## TEXT SECTION
The turning point came July 27, when the two sides met in a Manhattan apartment. With Lewinsky were three of her lawyers, Stein, Cacheris and Sydney Hoffman; representing the independent counsel were Robert J. Bittman, Solomon L. Wisenberg, Wirth and Georgetown University law professor Samuel Dash, a consultant to Starr's office.

Ten days earlier, Starr had subpoenaed the president and gotten a commitment from his lawyers that Clinton would testify. The OIC team – desperate to avoid indicting Lewinsky and determined to get her testimony voluntarily, if possible – was satisfied with her story.

The two sides struck an agreement in which Lewinsky and her parents would receive complete protection from prosecution and Starr would get a more detailed recounting of the story she had laid out in her February proffer.

Perhaps the most critical piece of evidence she provided – the blue dress stained by the president's semen – was a surprise bonus for Starr's prosecutors, who had not known of its existence when they struck the deal. When agents arrived at Lewinsky's lawyers' office to obtain gifts the president had given her and other evidence, they were handed the dress, wrapped in a plastic bag.

On Aug. 6, when Lewinsky appeared for the first time before the grand jury, it was Emmick, the "good cop" role during the Ritz-Carlton encounter, who led the questioning. His approach was gentle; he told her that if she felt any need to consult with her lawyers, "All you need to say is, 'I'd like to speak with my attorneys about something for just a minute,'" he said.

As the day wore on, Lewinsky relaxed. "Time for a nap?" she joked as the afternoon session began. "Let me guess, you're going to remind me I'm still under oath," she offered after another break. "Fast learner."

The prosecutors ventured into unknown and uncomfortable territory as they started to gingerly question Lewinsky about the details of her sexual activities with Clinton. "I don't know how to ask this question more delicately, so I'll just ask," Emmick said at one point. "Did you take any steps to try to be careful with how loud you might be in sexual matters?" She told him that she bit on her hand to keep from crying out.

## DIRECTIONS
A - Answer these questions from the Lewinsky excerpt:
(i) On what date did the two sides meet in a Manhattan apartment?
(ii) What were agents handed at the office of Lewinsky's lawyers?
(iii) Who led the questioning when Lewinsky first appeared before the grand jury?
B - Translate this sentence from the Lewinsky excerpt into Spanish: "When agents arrived at Lewinsky's lawyers' office to obtain gifts the president had given her and other evidence, they were handed the dress, wrapped in a plastic bag."

## AVAILABLE DATA
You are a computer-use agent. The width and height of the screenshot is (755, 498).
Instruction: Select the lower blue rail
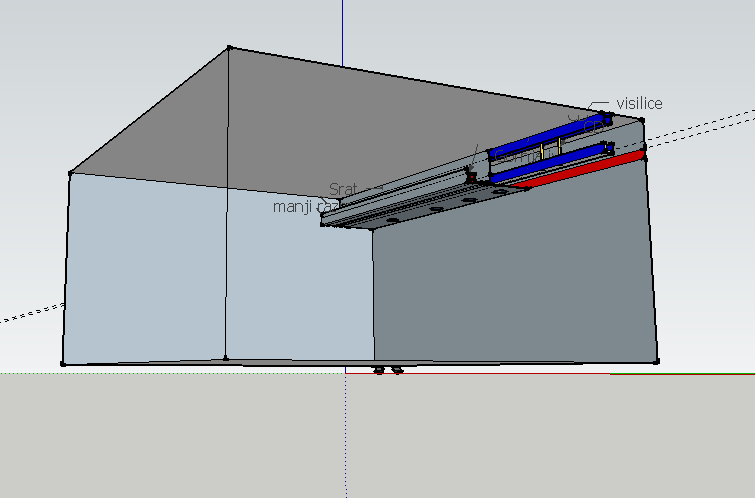[550, 165]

## RESPONSES
A -
(i) July 27
(ii) The blue dress, wrapped in a plastic bag
(iii) Emmick

B - Cuando los agentes llegaron al despacho de los abogados de Lewinsky para obtener los regalos que el presidente le había hecho y otras pruebas, les entregaron el vestido, envuelto en una bolsa de plástico.